If they even made it back from the Front, that is.

A while ago an avowed Nationalist showed me the ‘Death Penny’ that had been sent after one of his relatives died in the Great War. He said he had never shown it outside the family before.

This willingness to explore the past among those from Nationalist and Republican backgrounds is encouraging and helps us all to appreciate that only by understanding the past we can free ourselves from its shackles.

Yet there’s more to this shared history than the cold-faced, dead-eyed regimental portraits which languish in forgotten family photo albums. There are the letters from the Front.

And then there is the poetry from the Front. Not the fine words of Owen, Graves or Sassoon, but the plain verse of the ordinary man who found himself where no man should ever find himself.

I’m reluctant to use the word ‘celebrate’, but I’d like to pay tribute to those amazing men from both traditions who gave so much for us all in the bloody slaughterhouse that was The Somme.

And not just The Somme. There were other hideous battles that vacuumed up the finest that Ulster – and Leinster, and Connaught and Munster – could muster in those miserable trenches.

Each day, therefore, during the month of July, I’ll be using Twitter to showcase a snippet of verse written by those at the Front, or by relatives back home who were thinking of their loved ones in the forward trenches.
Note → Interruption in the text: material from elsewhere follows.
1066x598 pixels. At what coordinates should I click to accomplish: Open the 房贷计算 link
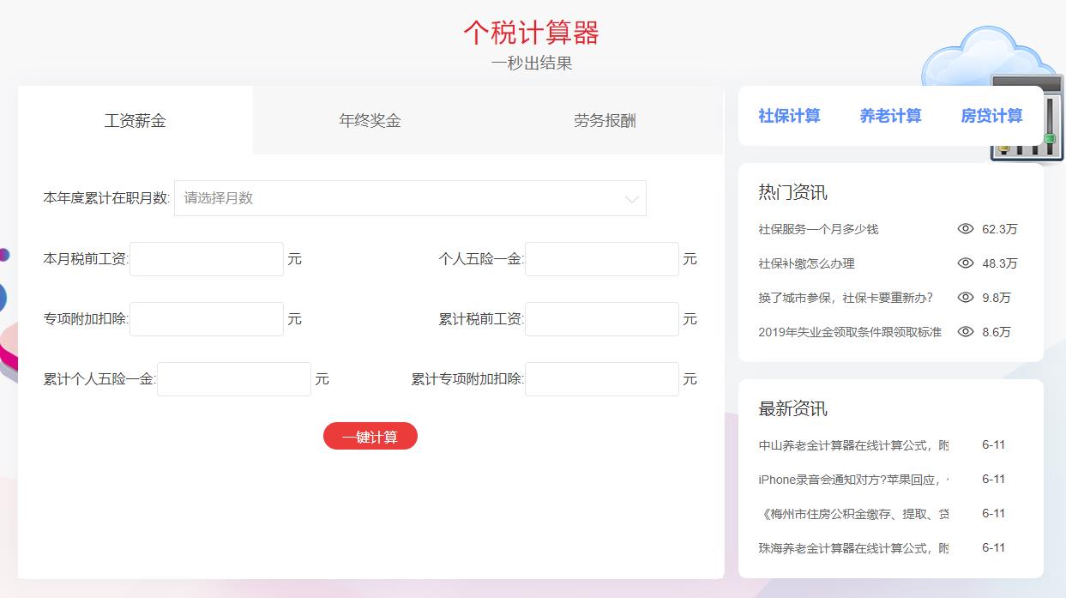point(991,116)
My selection comes from a wonderful little book by Richard Edgar, Lost Words: The Great War Poets of Portadown and Lurgan. Some of the verse is wonderfully crafted, as good as anything those mentioned above could produce; and some is as rough and as raw as a newly-dug trench.

Some of the verses are full of youthful exuberance, the writers’ excitement clear at what for many was a big new adventure; others record the day-to-day boredom of life near the Front.
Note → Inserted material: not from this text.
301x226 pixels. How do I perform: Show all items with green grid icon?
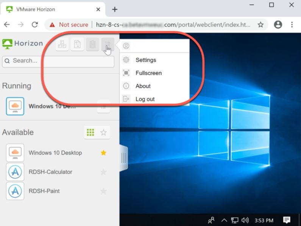pyautogui.click(x=90, y=132)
But many, of course, recount the horrible reality of war: the bloodshed, the mud, the constant cacophony of shellfire that made sleep impossible in these killing fields that became the final resting place for so many of these poets.
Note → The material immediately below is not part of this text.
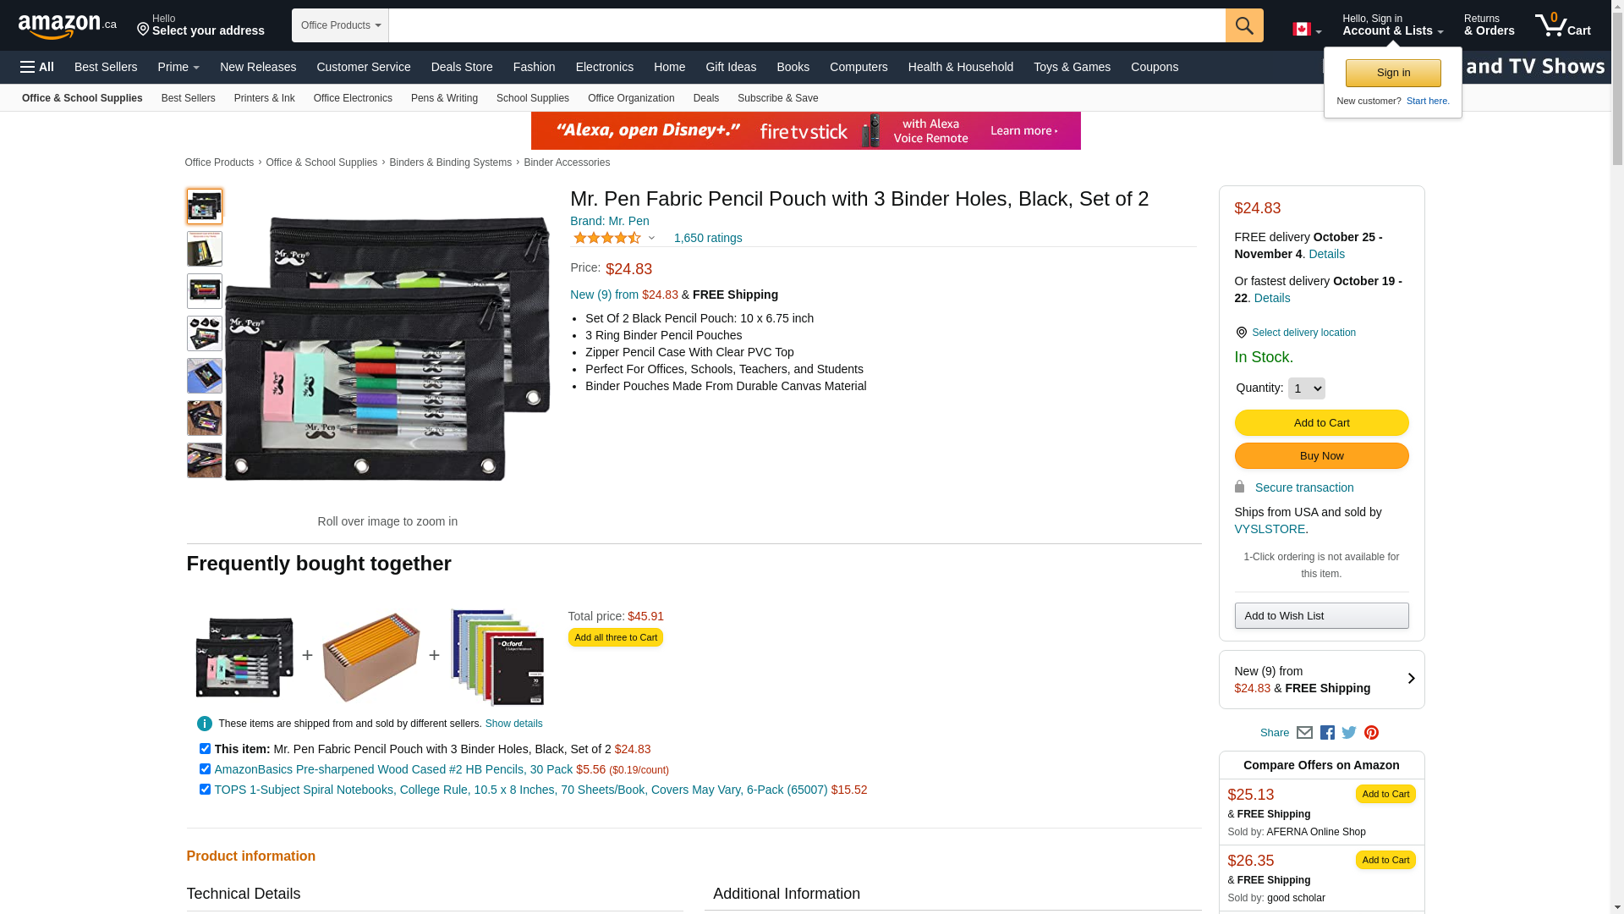Share via the email envelope icon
Set against the din of conflict, theirs are the quiet voices of the war, poetic echoes of a terrible nightmare that was unfolding far away from home in France and Belgium.

I’ll be using the hashtags #SommeVerse and #WW1_Poetry. While my selection relates to Lurgan and Portadown, there are surely many more, written by soldiers from other towns and villages all over Ireland, North and South.

Please feel free to add examples of Great War poetry written by those from your own areas, using the Twitter hashtags above.

Let us not forget the shared sacrifice of those who gave everything to ensure that we might have a future where we have the freedom to argue and bicker but – hopefully – finally agree a way of living together.

Above all, let us not forget those quiet voices from The Somme.

I’ll finish with one verse from The Hill Street Tommies:

“Success to all, both short and tall,

When in the strife my luck attend them;

With sword and gun, they crush the Hun,

Their cause is just, God will defend them.

Their country’s call, they answered all,

Nor thought of gains or losses.

We hope ‘ere long they will return,

An on their breast Victoria Crosses.”

• Lost Words: The Great War Poets of Portadown and Lurgan, Richard Edgar.